**YOUR GOAL:** Copy each line of the data below, character for character.

[Saved data entries]
◇ ◇ ◇ ◇

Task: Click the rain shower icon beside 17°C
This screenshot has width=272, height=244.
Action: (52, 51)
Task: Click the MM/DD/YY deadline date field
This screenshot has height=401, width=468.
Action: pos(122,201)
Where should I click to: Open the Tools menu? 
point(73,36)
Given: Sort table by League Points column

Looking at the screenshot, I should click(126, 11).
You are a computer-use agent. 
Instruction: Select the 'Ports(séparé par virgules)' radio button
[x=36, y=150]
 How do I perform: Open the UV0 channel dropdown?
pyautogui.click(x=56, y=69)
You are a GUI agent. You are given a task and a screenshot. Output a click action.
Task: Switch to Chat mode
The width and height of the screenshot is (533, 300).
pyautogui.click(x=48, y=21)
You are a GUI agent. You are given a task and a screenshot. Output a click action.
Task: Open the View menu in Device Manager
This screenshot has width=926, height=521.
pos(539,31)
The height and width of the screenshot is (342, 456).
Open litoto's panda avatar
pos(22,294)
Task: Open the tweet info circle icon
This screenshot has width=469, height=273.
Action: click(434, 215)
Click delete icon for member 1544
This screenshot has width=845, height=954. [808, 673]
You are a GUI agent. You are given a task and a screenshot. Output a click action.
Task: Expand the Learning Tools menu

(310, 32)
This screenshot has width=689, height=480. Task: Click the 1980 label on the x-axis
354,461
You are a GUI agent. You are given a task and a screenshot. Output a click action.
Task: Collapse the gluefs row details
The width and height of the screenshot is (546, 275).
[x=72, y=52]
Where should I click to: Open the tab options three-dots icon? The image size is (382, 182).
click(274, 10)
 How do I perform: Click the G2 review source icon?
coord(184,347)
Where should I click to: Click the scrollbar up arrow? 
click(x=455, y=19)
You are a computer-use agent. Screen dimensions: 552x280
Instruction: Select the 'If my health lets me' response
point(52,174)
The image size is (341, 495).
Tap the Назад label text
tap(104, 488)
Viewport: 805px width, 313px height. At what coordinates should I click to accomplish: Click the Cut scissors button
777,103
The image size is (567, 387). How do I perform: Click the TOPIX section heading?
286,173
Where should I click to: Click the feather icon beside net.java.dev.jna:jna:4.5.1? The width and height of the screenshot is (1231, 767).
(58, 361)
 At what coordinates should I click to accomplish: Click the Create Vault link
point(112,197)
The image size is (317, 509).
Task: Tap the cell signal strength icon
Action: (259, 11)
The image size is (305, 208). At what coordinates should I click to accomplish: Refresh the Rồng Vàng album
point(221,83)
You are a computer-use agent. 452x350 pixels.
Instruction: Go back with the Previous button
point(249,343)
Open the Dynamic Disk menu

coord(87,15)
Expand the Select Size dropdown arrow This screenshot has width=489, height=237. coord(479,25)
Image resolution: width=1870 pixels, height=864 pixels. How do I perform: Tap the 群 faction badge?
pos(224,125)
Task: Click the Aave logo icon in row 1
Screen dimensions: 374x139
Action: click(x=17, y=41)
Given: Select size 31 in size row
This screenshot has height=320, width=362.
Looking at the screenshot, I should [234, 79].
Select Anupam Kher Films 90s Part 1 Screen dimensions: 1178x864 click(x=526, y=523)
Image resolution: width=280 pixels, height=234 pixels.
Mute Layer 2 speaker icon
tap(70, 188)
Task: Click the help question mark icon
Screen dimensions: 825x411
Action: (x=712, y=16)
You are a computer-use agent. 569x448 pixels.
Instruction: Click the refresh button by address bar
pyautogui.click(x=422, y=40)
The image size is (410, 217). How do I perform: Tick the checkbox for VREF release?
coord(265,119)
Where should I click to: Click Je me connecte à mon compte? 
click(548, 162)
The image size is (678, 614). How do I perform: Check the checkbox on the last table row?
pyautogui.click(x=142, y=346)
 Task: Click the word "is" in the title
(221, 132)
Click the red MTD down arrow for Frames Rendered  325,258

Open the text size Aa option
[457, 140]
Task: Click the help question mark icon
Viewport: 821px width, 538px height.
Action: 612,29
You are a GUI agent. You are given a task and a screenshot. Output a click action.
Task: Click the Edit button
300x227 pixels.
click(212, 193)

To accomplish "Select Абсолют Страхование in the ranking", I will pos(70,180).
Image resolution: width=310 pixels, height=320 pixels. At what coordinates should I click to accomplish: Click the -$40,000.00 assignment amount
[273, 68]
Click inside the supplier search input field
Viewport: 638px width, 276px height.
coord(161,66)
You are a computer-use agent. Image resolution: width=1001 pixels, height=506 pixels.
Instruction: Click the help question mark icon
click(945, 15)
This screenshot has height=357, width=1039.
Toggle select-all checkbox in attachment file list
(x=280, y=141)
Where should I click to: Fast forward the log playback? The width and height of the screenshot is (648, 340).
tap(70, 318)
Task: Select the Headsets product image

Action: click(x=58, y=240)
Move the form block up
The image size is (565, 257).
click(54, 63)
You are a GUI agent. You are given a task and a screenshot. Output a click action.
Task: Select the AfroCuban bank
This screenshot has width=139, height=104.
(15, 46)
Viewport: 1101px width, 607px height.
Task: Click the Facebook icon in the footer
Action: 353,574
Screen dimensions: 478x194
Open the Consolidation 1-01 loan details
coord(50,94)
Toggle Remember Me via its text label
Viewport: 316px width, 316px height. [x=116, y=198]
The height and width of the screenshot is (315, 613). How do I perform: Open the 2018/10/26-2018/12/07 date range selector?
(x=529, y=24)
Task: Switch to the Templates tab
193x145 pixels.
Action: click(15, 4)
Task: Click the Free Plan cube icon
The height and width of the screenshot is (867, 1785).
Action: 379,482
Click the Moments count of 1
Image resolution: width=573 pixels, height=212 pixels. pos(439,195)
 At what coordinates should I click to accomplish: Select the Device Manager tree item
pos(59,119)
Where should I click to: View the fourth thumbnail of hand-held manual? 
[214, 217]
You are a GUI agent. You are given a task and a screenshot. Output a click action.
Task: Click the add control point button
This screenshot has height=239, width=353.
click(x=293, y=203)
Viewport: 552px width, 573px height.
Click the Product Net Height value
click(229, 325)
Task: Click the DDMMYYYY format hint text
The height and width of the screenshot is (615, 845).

◇ ◇ ◇ ◇

**ANSWER:**
Task: Click the rain shower icon beside 17°C
This screenshot has width=272, height=244.
Action: (52, 51)
Task: Click the MM/DD/YY deadline date field
This screenshot has height=401, width=468.
Action: pos(122,201)
Where should I click to: Open the Tools menu? 
point(73,36)
Given: Sort table by League Points column

Looking at the screenshot, I should click(126, 11).
You are a computer-use agent. 
Instruction: Select the 'Ports(séparé par virgules)' radio button
[x=36, y=150]
 How do I perform: Open the UV0 channel dropdown?
pyautogui.click(x=56, y=69)
You are a GUI agent. You are given a task and a screenshot. Output a click action.
Task: Switch to Chat mode
The width and height of the screenshot is (533, 300).
pyautogui.click(x=48, y=21)
You are a GUI agent. You are given a task and a screenshot. Output a click action.
Task: Open the View menu in Device Manager
This screenshot has width=926, height=521.
pos(539,31)
The height and width of the screenshot is (342, 456).
Open litoto's panda avatar
pos(22,294)
Task: Open the tweet info circle icon
This screenshot has width=469, height=273.
Action: click(434, 215)
Click delete icon for member 1544
This screenshot has width=845, height=954. [808, 673]
You are a GUI agent. You are given a task and a screenshot. Output a click action.
Task: Expand the Learning Tools menu

(310, 32)
This screenshot has width=689, height=480. Task: Click the 1980 label on the x-axis
354,461
You are a GUI agent. You are given a task and a screenshot. Output a click action.
Task: Collapse the gluefs row details
The width and height of the screenshot is (546, 275).
[x=72, y=52]
Where should I click to: Open the tab options three-dots icon? The image size is (382, 182).
click(274, 10)
 How do I perform: Click the G2 review source icon?
coord(184,347)
Where should I click to: Click the scrollbar up arrow? 
click(x=455, y=19)
You are a computer-use agent. Screen dimensions: 552x280
Instruction: Select the 'If my health lets me' response
point(52,174)
The image size is (341, 495).
Tap the Назад label text
tap(104, 488)
Viewport: 805px width, 313px height. At what coordinates should I click to accomplish: Click the Cut scissors button
777,103
The image size is (567, 387). How do I perform: Click the TOPIX section heading?
286,173
Where should I click to: Click the feather icon beside net.java.dev.jna:jna:4.5.1? The width and height of the screenshot is (1231, 767).
(58, 361)
 At what coordinates should I click to accomplish: Click the Create Vault link
point(112,197)
The image size is (317, 509).
Task: Tap the cell signal strength icon
Action: (259, 11)
The image size is (305, 208). At what coordinates should I click to accomplish: Refresh the Rồng Vàng album
point(221,83)
You are a computer-use agent. 452x350 pixels.
Instruction: Go back with the Previous button
point(249,343)
Open the Dynamic Disk menu

coord(87,15)
Expand the Select Size dropdown arrow This screenshot has width=489, height=237. coord(479,25)
Image resolution: width=1870 pixels, height=864 pixels. How do I perform: Tap the 群 faction badge?
pos(224,125)
Task: Click the Aave logo icon in row 1
Screen dimensions: 374x139
Action: click(x=17, y=41)
Given: Select size 31 in size row
This screenshot has height=320, width=362.
Looking at the screenshot, I should [234, 79].
Select Anupam Kher Films 90s Part 1 Screen dimensions: 1178x864 click(x=526, y=523)
Image resolution: width=280 pixels, height=234 pixels.
Mute Layer 2 speaker icon
tap(70, 188)
Task: Click the help question mark icon
Screen dimensions: 825x411
Action: (x=712, y=16)
You are a computer-use agent. 569x448 pixels.
Instruction: Click the refresh button by address bar
pyautogui.click(x=422, y=40)
The image size is (410, 217). How do I perform: Tick the checkbox for VREF release?
coord(265,119)
Where should I click to: Click Je me connecte à mon compte? 
click(548, 162)
The image size is (678, 614). How do I perform: Check the checkbox on the last table row?
pyautogui.click(x=142, y=346)
 Task: Click the word "is" in the title
(221, 132)
Click the red MTD down arrow for Frames Rendered  325,258

Open the text size Aa option
[457, 140]
Task: Click the help question mark icon
Viewport: 821px width, 538px height.
Action: 612,29
You are a GUI agent. You are given a task and a screenshot. Output a click action.
Task: Click the Edit button
300x227 pixels.
click(212, 193)

To accomplish "Select Абсолют Страхование in the ranking", I will pos(70,180).
Image resolution: width=310 pixels, height=320 pixels. At what coordinates should I click to accomplish: Click the -$40,000.00 assignment amount
[273, 68]
Click inside the supplier search input field
Viewport: 638px width, 276px height.
coord(161,66)
You are a computer-use agent. Image resolution: width=1001 pixels, height=506 pixels.
Instruction: Click the help question mark icon
click(945, 15)
This screenshot has height=357, width=1039.
Toggle select-all checkbox in attachment file list
(x=280, y=141)
Where should I click to: Fast forward the log playback? The width and height of the screenshot is (648, 340).
tap(70, 318)
Task: Select the Headsets product image

Action: click(x=58, y=240)
Move the form block up
The image size is (565, 257).
click(54, 63)
You are a GUI agent. You are given a task and a screenshot. Output a click action.
Task: Select the AfroCuban bank
This screenshot has width=139, height=104.
(15, 46)
Viewport: 1101px width, 607px height.
Task: Click the Facebook icon in the footer
Action: 353,574
Screen dimensions: 478x194
Open the Consolidation 1-01 loan details
coord(50,94)
Toggle Remember Me via its text label
Viewport: 316px width, 316px height. [x=116, y=198]
The height and width of the screenshot is (315, 613). How do I perform: Open the 2018/10/26-2018/12/07 date range selector?
(x=529, y=24)
Task: Switch to the Templates tab
193x145 pixels.
Action: click(15, 4)
Task: Click the Free Plan cube icon
The height and width of the screenshot is (867, 1785).
Action: 379,482
Click the Moments count of 1
Image resolution: width=573 pixels, height=212 pixels. pos(439,195)
 At what coordinates should I click to accomplish: Select the Device Manager tree item
pos(59,119)
Where should I click to: View the fourth thumbnail of hand-held manual? 
[214, 217]
You are a GUI agent. You are given a task and a screenshot. Output a click action.
Task: Click the add control point button
This screenshot has height=239, width=353.
click(x=293, y=203)
Viewport: 552px width, 573px height.
Click the Product Net Height value
click(229, 325)
Task: Click the DDMMYYYY format hint text
The height and width of the screenshot is (615, 845).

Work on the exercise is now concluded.